The dignity is gone out of sex in modern programs of the human soul. They treat people as animals and that is what one turns out. The world is now ripe with a crop of perverted children. Their parents were doped up loosers with rich parents who violated societal laws and now have unwanted children who see a weekly new daddy making mommy groan and on weekends they see the new step flavor of the month that daddy is tooling.
The end result are these pierced children reflecting their pierced hearts and tramp stamp children trying to make themselves more beautiful as their own parents don't love them........but boy howdy does the raped teenagers down the street and the pedophiles at clubs doping them up and giving them attention.
AP advocating this is simply advocating the pedophile agenda sweeping this world.........as numbers of AP reporters get their stations in pedophile Asia.
*HIC IACET ARTORIVS REX QVONDAM REXQVE FVTVRVS
I must of missed something
November 11, 2007 - 18:48 ET by well99"No one wanted a girl who was used for the simple reason no man nor family wanted to sit in Church, the ball game, school or at parades knowing everyone laid your wife or daughter in law." It takes two to tangle.

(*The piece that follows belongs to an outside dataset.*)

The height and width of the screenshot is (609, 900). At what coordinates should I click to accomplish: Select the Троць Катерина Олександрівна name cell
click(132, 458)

My teenage years were in the country. I agree abstinence is important but there was a double standard. Guys were studs and girl were considered low lives. I don’t agree with those idiots in Maine. They are so far out of it. I believe in birth control for older teens. The reason why is parents are not doing their job. You can blame liberals all you want but parents today are more interested in being friends than parents. They are the one ultimately responsible. You bring a child in this world you take care of it. Get involved in their lives set the standards and live by them yourself. Get involve in PTA and don’t let these left wing twits indoctrinate you kids. Bottom line your kids should be your first priority.
The difference between morality and strategy
November 12, 2007 - 03:10 ET by KC MulvilleAbstinence is not just a strategy to reduce unwanted pregnancies; it’s a moral statement about how society should view sex itself. Focusing only on strategy is a diversion; it distracts us from their attempts to remove morality from sex. “Sex education” advocates inevitably teach teens to experiment with sex in the first place. They promote a morally-inert climate where sex is just good clean fun. They deny the sanctity of sex. Their mythology treats sex merely as an experience where partners merely consent to provide pleasure; it therefore becomes mere sex. The only sin is not reciprocating the pleasure.

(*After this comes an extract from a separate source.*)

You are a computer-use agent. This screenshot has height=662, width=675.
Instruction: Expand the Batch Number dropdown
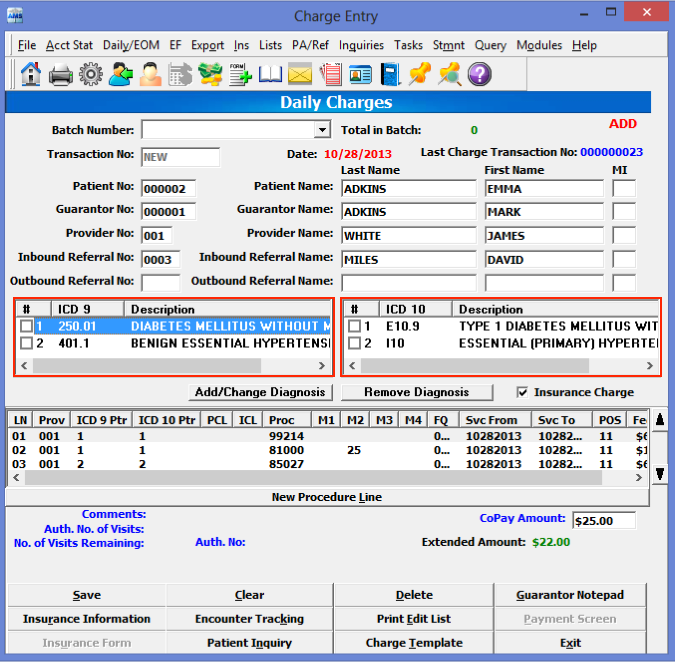pos(322,130)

Abstinence is about morality. Note that I didn’t say it was about religion. There’s a difference. We don’t all have to belong to the same denomination, or any faith for that matter, to come to a social understanding about our common morality. Sexual morality falls under that. We can all agree to teach our children not to take advantage of intimacy.
When you refuse to discourage sexual “experimentation,” what are you really teaching? You’re cheating teens when you teach them how to have sex without commitment. For the sake of avoiding pregnancy outside of commitment, you’re inevitably telling them to hold something back. But the power of sex is that it unifies. It dissolves the differences between two individuals to make them one, if even for a short while. That only comes from the willingness to be vulnerable, to be truly intimate.

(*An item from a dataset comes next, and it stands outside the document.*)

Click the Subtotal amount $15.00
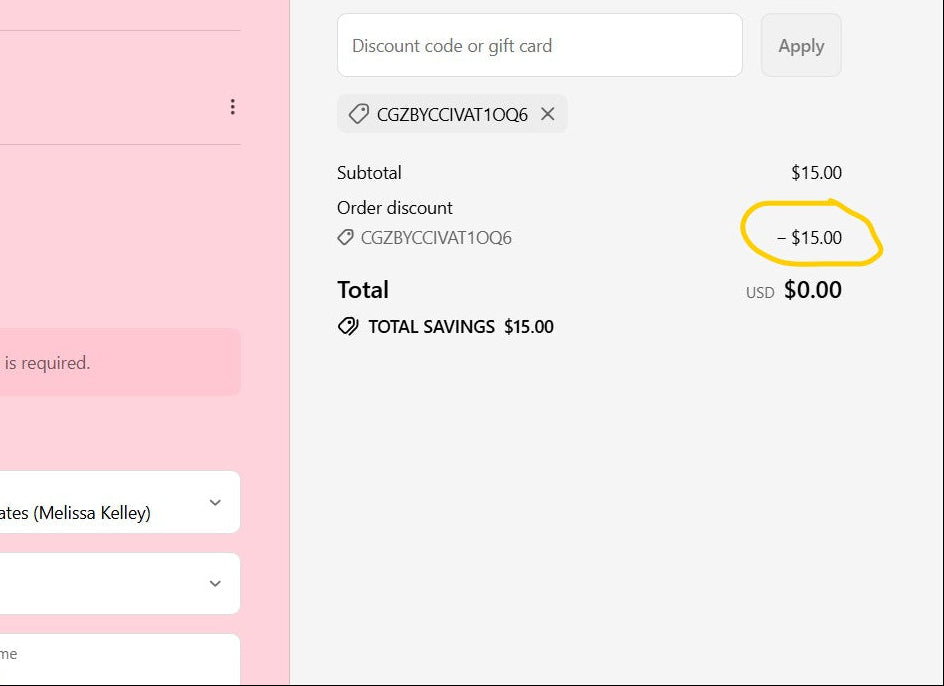 tap(816, 173)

Commitment is the insurance, so to speak, that frees you to be completely vulnerable. When you teach sex without that willingness to be completely intimate (which you have to do, to avoid commitment), you’re teaching teens to cheat.
What are you really teaching? Hold back. Don’t be intimate. Have sex at half power. Try to make up in quantity what you lose in quality.
No wonder we have so much sexual dysfunction in this society. Sex education has “taught” kids how to have bad sex.